Dissenting - Pooler, Circuit Judge
No, an insider's subjective 'intention to benefit' a recipient is insufficient to satisfy the personal benefit element, which requires objective proof of gain to the tipper. The majority misinterprets Dirks, which requires evidence of 'a relationship...that suggests...an intention to benefit,' not a freestanding, subjective intent. By eliminating the need for objective evidence of a relationship, the majority's rule turns the personal benefit requirement into a 'mere formality' based on speculation into a tipper's motives. The instructional error was not harmless, as a reasonable jury could have doubted the existence of a quid pro quo, given that Dr. Gilman was not paid for the specific tips at issue, and the government itself argued against the existence of a close personal friendship.
Analysis:
This decision significantly reinterprets and limits the Second Circuit's own recent precedent in United States v. Newman, which had heightened the standard for proving personal benefit under a 'gift' theory.
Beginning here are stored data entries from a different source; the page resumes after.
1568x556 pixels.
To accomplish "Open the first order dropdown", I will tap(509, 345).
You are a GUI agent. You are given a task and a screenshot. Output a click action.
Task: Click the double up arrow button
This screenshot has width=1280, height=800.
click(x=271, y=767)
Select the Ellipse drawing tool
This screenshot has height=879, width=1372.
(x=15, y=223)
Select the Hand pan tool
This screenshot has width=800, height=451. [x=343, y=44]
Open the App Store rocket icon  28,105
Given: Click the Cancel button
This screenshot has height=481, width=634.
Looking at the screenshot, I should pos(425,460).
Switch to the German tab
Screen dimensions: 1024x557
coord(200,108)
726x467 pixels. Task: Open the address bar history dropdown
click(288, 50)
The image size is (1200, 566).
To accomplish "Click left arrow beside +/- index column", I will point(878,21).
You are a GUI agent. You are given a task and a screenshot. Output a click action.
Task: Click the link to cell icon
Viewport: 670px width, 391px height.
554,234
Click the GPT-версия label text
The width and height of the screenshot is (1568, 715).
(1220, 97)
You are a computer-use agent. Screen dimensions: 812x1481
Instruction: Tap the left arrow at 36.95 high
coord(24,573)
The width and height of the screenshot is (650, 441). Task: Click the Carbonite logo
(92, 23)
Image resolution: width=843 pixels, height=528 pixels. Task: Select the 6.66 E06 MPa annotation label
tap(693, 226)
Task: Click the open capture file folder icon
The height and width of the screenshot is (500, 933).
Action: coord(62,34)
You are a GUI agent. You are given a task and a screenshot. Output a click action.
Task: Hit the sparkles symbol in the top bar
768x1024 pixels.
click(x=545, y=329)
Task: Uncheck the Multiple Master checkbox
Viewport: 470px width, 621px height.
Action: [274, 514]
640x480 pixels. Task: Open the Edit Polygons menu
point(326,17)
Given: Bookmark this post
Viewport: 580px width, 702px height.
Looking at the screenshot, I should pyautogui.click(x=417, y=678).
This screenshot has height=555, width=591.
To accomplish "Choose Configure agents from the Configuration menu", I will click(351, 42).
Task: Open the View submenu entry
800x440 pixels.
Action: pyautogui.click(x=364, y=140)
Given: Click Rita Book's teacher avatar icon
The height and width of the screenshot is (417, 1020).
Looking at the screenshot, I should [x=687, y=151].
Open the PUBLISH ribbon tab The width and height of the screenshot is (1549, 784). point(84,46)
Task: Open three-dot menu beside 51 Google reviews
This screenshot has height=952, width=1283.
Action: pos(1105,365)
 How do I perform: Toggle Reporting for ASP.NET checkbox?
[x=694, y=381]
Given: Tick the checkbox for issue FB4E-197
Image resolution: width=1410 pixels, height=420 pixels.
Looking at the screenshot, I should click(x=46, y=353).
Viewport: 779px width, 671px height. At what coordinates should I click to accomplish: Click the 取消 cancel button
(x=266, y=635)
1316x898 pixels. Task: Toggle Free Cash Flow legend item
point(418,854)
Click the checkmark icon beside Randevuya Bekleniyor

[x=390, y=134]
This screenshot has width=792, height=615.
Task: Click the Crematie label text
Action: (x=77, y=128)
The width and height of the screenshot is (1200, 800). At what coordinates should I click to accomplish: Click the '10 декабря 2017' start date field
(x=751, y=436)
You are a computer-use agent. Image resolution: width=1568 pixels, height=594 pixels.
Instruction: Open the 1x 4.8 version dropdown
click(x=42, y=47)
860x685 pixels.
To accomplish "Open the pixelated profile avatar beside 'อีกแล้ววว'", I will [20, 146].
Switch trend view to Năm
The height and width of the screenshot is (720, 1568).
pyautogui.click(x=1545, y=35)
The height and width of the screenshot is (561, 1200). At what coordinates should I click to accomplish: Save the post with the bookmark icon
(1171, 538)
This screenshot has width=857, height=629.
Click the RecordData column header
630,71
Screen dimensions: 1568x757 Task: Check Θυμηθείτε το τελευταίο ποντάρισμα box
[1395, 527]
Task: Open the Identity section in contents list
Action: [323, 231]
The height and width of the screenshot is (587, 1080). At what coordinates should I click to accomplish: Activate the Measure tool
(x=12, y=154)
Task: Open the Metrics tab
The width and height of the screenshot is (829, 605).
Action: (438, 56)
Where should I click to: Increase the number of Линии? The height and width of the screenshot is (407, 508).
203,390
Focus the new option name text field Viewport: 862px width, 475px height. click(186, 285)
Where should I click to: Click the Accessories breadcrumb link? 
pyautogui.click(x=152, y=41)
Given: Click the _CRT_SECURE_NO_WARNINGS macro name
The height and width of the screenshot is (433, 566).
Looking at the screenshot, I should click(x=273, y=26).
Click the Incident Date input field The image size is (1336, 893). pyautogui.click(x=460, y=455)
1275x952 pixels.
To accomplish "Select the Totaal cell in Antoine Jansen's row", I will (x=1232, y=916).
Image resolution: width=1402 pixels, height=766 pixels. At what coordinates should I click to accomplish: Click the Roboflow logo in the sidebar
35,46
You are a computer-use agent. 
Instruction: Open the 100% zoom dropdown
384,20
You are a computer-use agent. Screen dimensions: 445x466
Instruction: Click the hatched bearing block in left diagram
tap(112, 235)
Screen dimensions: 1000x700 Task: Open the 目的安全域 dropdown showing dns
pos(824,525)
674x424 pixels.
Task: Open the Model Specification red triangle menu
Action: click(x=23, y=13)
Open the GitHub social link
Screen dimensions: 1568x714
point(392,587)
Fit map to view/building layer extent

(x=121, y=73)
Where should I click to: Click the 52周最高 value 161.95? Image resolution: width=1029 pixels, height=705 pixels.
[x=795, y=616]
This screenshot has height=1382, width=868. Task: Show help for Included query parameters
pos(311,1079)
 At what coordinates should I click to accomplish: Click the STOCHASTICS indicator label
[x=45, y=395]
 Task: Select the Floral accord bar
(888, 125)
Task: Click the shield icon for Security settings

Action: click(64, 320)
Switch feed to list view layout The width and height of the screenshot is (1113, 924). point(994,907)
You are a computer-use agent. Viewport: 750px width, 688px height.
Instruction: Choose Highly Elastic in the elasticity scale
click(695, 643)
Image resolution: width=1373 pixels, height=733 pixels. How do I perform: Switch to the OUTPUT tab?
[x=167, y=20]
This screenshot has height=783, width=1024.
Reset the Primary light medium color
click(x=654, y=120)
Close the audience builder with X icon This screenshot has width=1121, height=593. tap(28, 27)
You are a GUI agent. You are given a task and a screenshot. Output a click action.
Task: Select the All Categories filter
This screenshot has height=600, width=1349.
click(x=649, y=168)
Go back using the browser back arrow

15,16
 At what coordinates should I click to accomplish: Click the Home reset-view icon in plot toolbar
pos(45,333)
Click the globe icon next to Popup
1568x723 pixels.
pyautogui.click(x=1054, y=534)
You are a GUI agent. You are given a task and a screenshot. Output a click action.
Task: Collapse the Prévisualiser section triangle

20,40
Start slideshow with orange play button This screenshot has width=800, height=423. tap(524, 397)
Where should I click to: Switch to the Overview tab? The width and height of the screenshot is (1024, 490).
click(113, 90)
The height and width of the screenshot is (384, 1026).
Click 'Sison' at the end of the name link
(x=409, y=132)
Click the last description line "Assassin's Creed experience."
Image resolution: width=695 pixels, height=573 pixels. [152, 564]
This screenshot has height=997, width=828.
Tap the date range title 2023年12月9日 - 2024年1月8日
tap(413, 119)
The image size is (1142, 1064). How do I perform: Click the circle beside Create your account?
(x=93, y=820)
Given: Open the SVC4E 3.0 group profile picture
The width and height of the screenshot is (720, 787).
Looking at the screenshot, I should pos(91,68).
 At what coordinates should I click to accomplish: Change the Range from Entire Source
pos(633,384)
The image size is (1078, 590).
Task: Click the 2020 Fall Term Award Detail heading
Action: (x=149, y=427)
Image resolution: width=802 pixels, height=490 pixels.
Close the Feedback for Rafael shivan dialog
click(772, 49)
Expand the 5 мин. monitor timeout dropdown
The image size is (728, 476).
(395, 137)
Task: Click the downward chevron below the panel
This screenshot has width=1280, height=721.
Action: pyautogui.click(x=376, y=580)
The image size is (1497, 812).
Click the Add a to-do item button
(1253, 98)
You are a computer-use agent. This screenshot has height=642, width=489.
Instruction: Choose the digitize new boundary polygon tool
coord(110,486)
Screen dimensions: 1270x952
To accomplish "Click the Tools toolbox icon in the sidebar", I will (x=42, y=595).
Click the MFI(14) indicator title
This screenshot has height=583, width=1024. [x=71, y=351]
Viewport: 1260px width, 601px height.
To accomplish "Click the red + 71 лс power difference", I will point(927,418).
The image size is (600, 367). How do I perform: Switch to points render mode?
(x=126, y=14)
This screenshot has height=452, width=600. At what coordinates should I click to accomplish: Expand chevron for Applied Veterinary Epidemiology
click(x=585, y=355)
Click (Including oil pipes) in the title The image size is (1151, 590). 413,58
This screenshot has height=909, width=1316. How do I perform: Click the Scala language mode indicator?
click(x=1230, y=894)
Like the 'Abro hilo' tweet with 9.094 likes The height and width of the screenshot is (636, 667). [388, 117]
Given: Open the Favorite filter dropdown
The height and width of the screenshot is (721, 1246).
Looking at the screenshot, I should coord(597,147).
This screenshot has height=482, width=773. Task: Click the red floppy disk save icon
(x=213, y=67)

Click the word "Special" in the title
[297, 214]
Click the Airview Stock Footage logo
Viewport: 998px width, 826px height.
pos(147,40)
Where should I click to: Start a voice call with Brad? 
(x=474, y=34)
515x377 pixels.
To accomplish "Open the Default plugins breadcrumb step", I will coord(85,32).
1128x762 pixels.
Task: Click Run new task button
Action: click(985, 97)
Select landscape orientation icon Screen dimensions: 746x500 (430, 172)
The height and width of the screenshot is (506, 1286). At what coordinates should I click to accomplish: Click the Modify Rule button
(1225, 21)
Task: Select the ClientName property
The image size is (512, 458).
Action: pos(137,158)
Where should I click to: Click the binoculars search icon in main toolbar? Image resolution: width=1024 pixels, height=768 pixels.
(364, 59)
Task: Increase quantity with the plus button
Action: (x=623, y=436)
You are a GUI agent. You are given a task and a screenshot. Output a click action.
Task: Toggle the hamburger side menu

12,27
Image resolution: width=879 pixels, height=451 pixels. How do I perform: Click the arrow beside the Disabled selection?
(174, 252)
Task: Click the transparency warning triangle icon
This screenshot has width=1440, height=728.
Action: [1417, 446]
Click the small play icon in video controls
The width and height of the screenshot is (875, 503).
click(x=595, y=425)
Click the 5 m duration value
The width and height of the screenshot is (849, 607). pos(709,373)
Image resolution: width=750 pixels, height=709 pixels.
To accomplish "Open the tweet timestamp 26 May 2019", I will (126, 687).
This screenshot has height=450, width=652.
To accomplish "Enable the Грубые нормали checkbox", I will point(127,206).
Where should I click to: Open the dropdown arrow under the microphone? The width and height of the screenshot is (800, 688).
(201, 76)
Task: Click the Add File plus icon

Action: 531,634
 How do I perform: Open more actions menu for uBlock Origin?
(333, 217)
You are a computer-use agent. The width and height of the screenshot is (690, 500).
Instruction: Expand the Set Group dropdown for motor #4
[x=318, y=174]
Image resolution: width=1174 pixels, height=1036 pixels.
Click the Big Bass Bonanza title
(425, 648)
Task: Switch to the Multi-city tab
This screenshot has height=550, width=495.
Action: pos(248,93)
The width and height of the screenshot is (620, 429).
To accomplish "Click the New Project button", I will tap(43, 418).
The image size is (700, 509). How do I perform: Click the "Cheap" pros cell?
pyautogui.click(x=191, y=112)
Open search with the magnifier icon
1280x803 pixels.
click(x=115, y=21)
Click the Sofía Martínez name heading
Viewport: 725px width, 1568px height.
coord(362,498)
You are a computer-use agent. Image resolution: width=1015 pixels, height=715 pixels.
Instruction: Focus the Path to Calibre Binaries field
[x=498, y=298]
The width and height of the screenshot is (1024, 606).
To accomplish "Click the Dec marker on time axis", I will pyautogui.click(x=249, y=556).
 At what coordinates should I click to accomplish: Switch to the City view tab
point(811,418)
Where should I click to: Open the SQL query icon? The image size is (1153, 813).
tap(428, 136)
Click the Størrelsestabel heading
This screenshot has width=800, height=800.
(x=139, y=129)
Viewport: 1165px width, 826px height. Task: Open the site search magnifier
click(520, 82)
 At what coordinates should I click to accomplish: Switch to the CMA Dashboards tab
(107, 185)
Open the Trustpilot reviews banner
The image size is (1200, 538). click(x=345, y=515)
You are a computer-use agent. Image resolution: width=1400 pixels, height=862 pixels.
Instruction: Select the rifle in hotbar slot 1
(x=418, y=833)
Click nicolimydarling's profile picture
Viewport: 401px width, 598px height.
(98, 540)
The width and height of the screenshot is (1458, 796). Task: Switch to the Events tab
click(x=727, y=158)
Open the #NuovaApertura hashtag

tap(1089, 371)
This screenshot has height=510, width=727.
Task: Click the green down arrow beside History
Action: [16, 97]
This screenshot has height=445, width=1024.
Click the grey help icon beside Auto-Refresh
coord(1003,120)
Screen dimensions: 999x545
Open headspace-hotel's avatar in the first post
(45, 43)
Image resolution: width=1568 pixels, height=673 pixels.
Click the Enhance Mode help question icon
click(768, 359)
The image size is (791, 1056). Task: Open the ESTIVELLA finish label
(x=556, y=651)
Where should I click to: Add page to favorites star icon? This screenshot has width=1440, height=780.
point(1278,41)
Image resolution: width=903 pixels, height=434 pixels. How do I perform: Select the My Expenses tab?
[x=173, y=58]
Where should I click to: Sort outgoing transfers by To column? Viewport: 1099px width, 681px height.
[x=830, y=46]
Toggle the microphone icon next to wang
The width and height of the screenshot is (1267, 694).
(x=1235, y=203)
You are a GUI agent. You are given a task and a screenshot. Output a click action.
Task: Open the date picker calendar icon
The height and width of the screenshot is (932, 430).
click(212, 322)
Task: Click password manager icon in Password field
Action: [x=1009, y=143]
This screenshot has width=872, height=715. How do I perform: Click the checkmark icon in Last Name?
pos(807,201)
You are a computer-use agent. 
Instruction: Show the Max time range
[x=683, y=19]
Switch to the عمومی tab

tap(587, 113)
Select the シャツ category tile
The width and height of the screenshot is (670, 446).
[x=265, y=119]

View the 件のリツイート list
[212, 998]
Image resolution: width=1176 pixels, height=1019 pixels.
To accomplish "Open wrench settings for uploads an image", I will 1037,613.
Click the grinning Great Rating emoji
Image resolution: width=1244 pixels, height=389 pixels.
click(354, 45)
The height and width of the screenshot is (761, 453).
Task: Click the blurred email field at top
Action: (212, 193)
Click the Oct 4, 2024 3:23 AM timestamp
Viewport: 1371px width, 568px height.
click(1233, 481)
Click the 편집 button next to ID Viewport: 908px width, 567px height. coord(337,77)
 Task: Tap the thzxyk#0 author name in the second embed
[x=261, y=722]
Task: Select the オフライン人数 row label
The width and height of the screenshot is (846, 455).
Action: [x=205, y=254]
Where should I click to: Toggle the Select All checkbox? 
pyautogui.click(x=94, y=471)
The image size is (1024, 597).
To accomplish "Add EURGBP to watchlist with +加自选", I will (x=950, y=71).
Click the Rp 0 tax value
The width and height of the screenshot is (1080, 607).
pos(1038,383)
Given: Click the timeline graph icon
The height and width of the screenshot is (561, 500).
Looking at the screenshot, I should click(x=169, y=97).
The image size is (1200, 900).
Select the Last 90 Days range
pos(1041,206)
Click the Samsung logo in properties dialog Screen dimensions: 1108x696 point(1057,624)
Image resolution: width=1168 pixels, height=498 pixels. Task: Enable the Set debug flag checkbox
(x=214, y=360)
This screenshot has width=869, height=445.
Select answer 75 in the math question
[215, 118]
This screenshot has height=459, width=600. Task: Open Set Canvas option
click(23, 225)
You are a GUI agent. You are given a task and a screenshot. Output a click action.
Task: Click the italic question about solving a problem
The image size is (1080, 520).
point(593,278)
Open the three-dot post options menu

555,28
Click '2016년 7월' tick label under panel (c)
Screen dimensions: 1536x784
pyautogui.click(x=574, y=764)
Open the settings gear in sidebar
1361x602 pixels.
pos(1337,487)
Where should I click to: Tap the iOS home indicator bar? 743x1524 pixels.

By establishing that a tipper's 'intention to benefit' the tippee is a standalone basis for liability, the court makes it easier for prosecutors to secure insider trading convictions without needing to prove a tangible quid pro quo or a 'meaningfully close personal relationship.' This ruling broadens the scope of what constitutes an illegal tip, reducing the evidentiary burden on the government in future insider trading cases involving tippers and tippees who are not close friends or relatives.